This post is a day late because I forgot to bring my laptop home from work - just walked out of the office without it. I didn't realise until I was home and ready to use it again. There is a fabulous Alzheimer's Australia public awareness video about the difference between forgetting something once, and forgetting it often. Dementia is a challenging disease to recognise because it most often occurs in older people, and as a community we have come to accept that forgetting things is a part of growing older. But there is a difference between cognitive challenges that are the result of normal ageing, and cognitive problems that are the result of a chronic disease like dementia.
Dementia is an umbrella term used to refer to different types of specific dementias. Each type of dementia impacts individuals in different ways. For example, Alzheimer's Disease (AD) usually results in a slow progressive decline in function and memory; whereas Vascular Dementia usually results in a step wise decline in function and memory, with sharp drops at particular points. There are over 100 different types of dementia.
Because of the many different types of dementia, and the different signs and symptoms, it can be very hard to pick up if a family member or friend is beginning to show signs of this disease. Broadly speaking, dementia is a general term for a decline in mental ability severe enough to interfere with daily life. Dementia, as a mental illness, can often be seen as embarrassing, and people may be slow to seek help if they think they have a problem. Mostly dementia occurs in older people, but many people younger than 65 have dementia (some even as young as 30). This is an important challenge from a public health perspective, as there are some things that can be done to support people, and slow down the progression of the disease if they get help very early on. Even though dementia doesn't have a cure (yet), there appears to be some benefits in seeking help and getting a diagnosis.
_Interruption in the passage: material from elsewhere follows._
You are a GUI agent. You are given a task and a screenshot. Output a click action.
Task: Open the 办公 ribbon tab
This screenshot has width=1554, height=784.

Most importantly, it may not be dementia, it might be something that can be treated. Understanding what is happening to someone in your family (i.e. knowing that they have dementia, and are not just being stubborn) can make a big difference to the person with dementia, and their family.
If you would like to find out more about reducing your risk of dementia, there are several things that you can do now that research has shown will make a difference.
Look after your heart;
2. Be physically active;
3. Mentally challenge your brain;
4. Follow a healthy diet; and
5. Enjoy social activity.
It is also important to prevent head injury (wear your bike helmet) and to manage depression proactively (including adopting a lifestyle which reduces the likelihood of depression returning).
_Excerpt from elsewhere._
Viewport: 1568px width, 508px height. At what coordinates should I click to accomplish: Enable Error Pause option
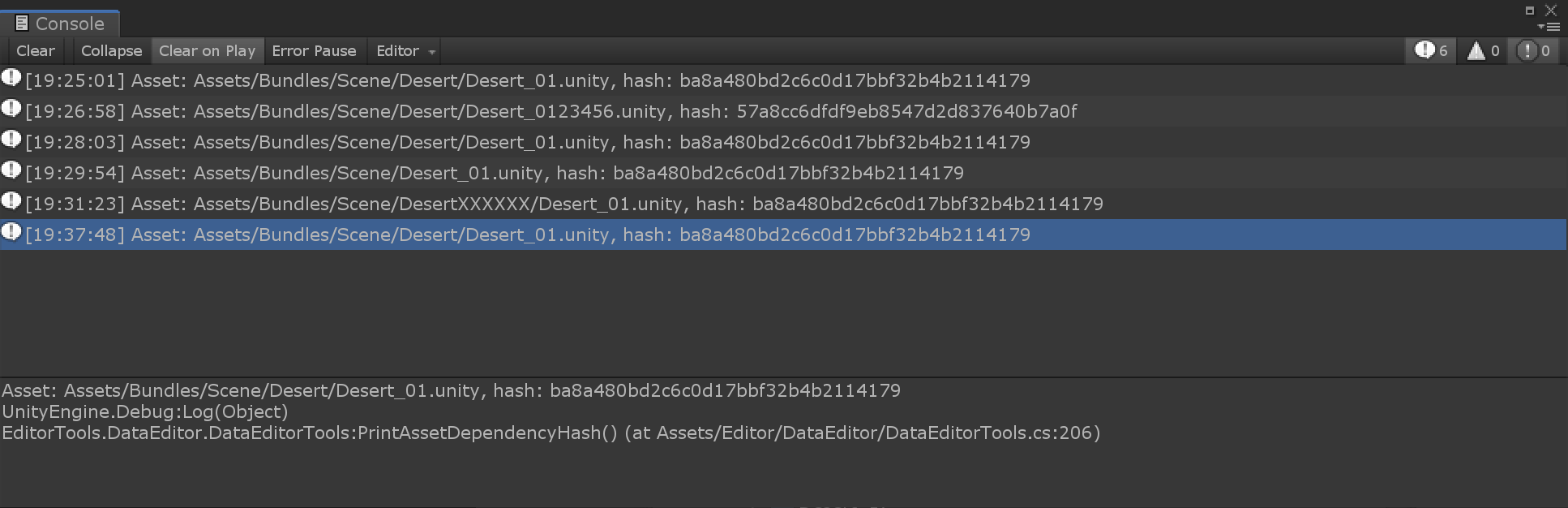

Dementia is not a normal part of ageing. It can't be cured, but you can reduce your risk of getting dementia. You can also be aware of the health of those around you, and if you think there is a problem, encourage them to see a health professional for more advice. Dementia is a challenging and deadly disease. We need to empathize and support individuals with dementia and their families, and help make our community both dementia aware and dementia friendly.
Ng, K., M. Martin-Khan, M. Farrow, E. Beattie, and N. Pachana, The Implications of the Timing of Diagnosis of Dementia on the Dementia Caregiver. Advances in Alzheimer's Disease, 2016. 5: p. 143-154.
Travers, C.M., M.G. Martin-Khan, and D.C. Lie, Dementia risk reduction in primary care: what Australian initiatives can teach us. Australian health review : a publication of the Australian Hospital Association, 2009. 33(3): p. 461-6.